Europe shares extend drop as slowdown fears take hold
The DAX is some 16 percent below a record high of 12,390.75 set in April and at its lowest level since January.
European equities closed largely lower on Tuesday as investors were left on edge shrug off negative sentiment from Asia, after Chinese stocks tanked again.
The European single currency was higher despite renewed unrest in Greece, where Prime Minister Alexis Tsipras announced his resignation on Thursday and called for snap elections.
This, following the devaluation of the yuan last week, sparked further uncertainty in the Chinese market, with investors constantly witnessing huge fluctuations in spite of efforts by Beijing to warm the market.

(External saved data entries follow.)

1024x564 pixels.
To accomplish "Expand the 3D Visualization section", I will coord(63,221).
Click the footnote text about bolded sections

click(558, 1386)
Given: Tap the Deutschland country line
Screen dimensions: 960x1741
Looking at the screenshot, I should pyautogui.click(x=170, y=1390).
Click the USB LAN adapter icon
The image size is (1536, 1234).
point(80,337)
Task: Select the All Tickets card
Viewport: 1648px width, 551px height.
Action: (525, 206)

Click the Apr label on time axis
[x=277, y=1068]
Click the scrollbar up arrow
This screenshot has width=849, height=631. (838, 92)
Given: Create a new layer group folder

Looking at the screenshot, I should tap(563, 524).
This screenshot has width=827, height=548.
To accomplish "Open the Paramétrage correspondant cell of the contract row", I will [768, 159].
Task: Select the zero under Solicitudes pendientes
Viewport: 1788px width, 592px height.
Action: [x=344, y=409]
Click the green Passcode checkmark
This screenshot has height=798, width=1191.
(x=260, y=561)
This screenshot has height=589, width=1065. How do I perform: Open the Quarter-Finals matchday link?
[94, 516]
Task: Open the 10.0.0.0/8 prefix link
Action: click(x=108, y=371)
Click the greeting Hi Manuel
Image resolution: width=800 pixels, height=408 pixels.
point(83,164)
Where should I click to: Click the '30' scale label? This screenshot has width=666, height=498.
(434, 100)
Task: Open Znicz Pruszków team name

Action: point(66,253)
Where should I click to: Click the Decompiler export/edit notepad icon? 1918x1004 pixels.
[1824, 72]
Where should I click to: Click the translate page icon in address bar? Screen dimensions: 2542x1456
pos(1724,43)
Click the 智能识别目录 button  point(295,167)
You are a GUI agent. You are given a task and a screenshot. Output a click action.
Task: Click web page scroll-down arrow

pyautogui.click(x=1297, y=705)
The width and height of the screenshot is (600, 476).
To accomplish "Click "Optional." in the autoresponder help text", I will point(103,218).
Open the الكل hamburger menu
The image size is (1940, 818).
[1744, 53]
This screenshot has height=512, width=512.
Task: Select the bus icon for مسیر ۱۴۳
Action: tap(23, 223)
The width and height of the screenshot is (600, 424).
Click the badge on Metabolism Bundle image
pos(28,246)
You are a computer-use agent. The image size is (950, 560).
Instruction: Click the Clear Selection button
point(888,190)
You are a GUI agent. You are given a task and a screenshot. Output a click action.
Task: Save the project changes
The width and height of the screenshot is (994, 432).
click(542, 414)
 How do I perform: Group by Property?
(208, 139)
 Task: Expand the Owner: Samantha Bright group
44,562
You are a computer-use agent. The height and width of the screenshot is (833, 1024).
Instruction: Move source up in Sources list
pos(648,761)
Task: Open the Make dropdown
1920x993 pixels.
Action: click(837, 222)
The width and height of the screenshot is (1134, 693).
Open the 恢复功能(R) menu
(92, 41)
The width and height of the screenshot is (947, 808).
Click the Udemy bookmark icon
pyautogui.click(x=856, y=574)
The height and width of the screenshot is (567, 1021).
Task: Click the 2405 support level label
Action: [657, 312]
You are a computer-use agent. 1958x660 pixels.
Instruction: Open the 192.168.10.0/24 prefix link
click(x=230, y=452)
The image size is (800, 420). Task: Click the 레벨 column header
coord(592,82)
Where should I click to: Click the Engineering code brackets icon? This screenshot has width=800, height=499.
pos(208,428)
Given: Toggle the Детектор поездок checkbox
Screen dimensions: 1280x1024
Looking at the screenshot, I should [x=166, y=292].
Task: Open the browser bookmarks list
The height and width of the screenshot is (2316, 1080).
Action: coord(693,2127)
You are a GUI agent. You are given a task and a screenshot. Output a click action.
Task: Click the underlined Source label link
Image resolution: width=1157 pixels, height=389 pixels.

All eyes were also on China as Shanghai’s main stocks index closed down 4.27 percent on Friday. But crude recovered later in the day, as did some energy names.
London’s stock market got a boost from the tumble in the Kazakh tenge currency, sending shares in Kaz Minerals up 20 per cent thanks to an effective drop in running costs for a business selling US dollar-denominated commodities.
“The great worry is that China will undergo a dramatic drop in the rate of growth, and the knock-on effect to Europe will damage the recovery”, said David Madden, market analyst at IG, in a note.
Minutes from the US Federal Reserve’s July meeting dented expectations for a rate hike in mid-September, amid worries over lagging inflation and slowing growth in China that have hit risk assets around the world.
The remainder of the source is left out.